Gondollar çekilmiş, gondolcular gitmişti.

Belli ki karnavala kadar bu böyle sürecek; kepenkler inecek, ışıklar seyrelecek, her şeye rağmen kentlerini terk etmemekte ısrar edenler bu yıl da suların yükselmesini kaygıyla izleyecekti.

Venedik ölmeye yatmış bir şehirdi.

O gün öyleydi de, bugün değişti mi?

Hayır, Venedik yavaş yavaş ölüyor.

Ne UNESCO’nun dünya mirası listesinde yer alması, ne de dünyanın önde gelen şehircilerinin çabaları bu gerçeği değiştirmiyor; olsa olsa erteliyor. Tarih boyunca ona zenginliğin kapısını açan sular şimdi Venedik’i öldürüyor.

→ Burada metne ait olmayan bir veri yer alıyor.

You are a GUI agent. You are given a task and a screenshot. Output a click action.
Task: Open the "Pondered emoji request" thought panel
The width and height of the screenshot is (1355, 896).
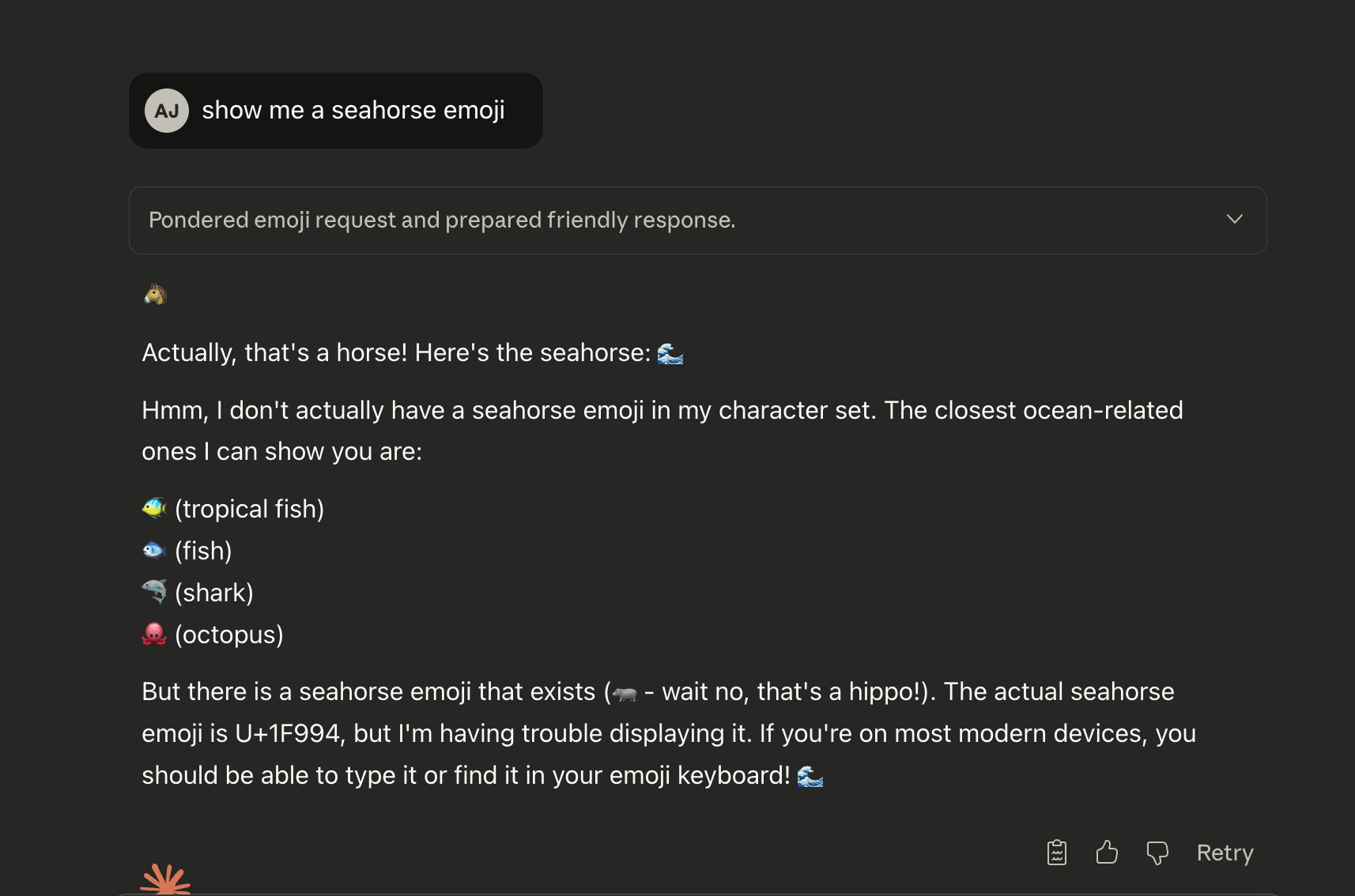[442, 220]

BAŞARILI İŞBİRLİĞİ DİYE BUNA DERİM

‘Bu yolcularımıza yaptığımız son çağrıdır...’ Kalktım.

Bir uçak dolusu Bienal yolcusu. Hepsi Venedik Bienal’ine gidiyor. İçlerinde tanıdıklarım, tanımadıklarım. Selamlaşa gülümseye ilerleyip boş koltuk aranıyorum. Her koltuğa Bienal ve Venedik hakkında bilgiler içeren, özenle hazırlanmış bir dosya konmuş. Gözümün iliştiği boş sıraya geçtim; ikramlardan arta kalan zamanda da dosyayı inceledim.

Artık duymuşsunuzdur: Türkiye bu yılki Bienal’e Hüseyin Çağlayan’ın ‘Olmayan Varolan’ adlı çalışması ile katıldı. Tek bir sanatçının etkileyici bir eseri ile katılma fikri, serginin komiseri Beral Madra’dan çıkmış. Uzun süre sergi mekanı aranmış, sonunda Büyük Kanal üzerindeki tarihi Levi Binası’nın ikinci katı kiralanmış. Bu büyük bir başarı, çünkü Bienal süresince önünden günde kırk beş bin kişinin geçeceği varsayılan bina gerçekten de can alıcı noktada. Guggenheim gibi turist akınına uğrayan müzelere iki adım, hayır, iki kulaç uzaklıkta.

Türkiye’nin ne yazık ki diğer kimi ülkeler gibi Venedik’te kalıcı bir sergi salonu yok. Bundan 151 yıl önce Bienal’in tohumu atılırken şehir meclisi San Marco’nun ilerisindeki Giardini Bahçeleri’ni sergi alanı olarak tahsis etmiş ve değişik ülkelere kendi pavyonlarını inşa etmeleri iznini vermiş. Yaptıran yaptırmış, yaptıramayan bizim gibi açıkta kalmış.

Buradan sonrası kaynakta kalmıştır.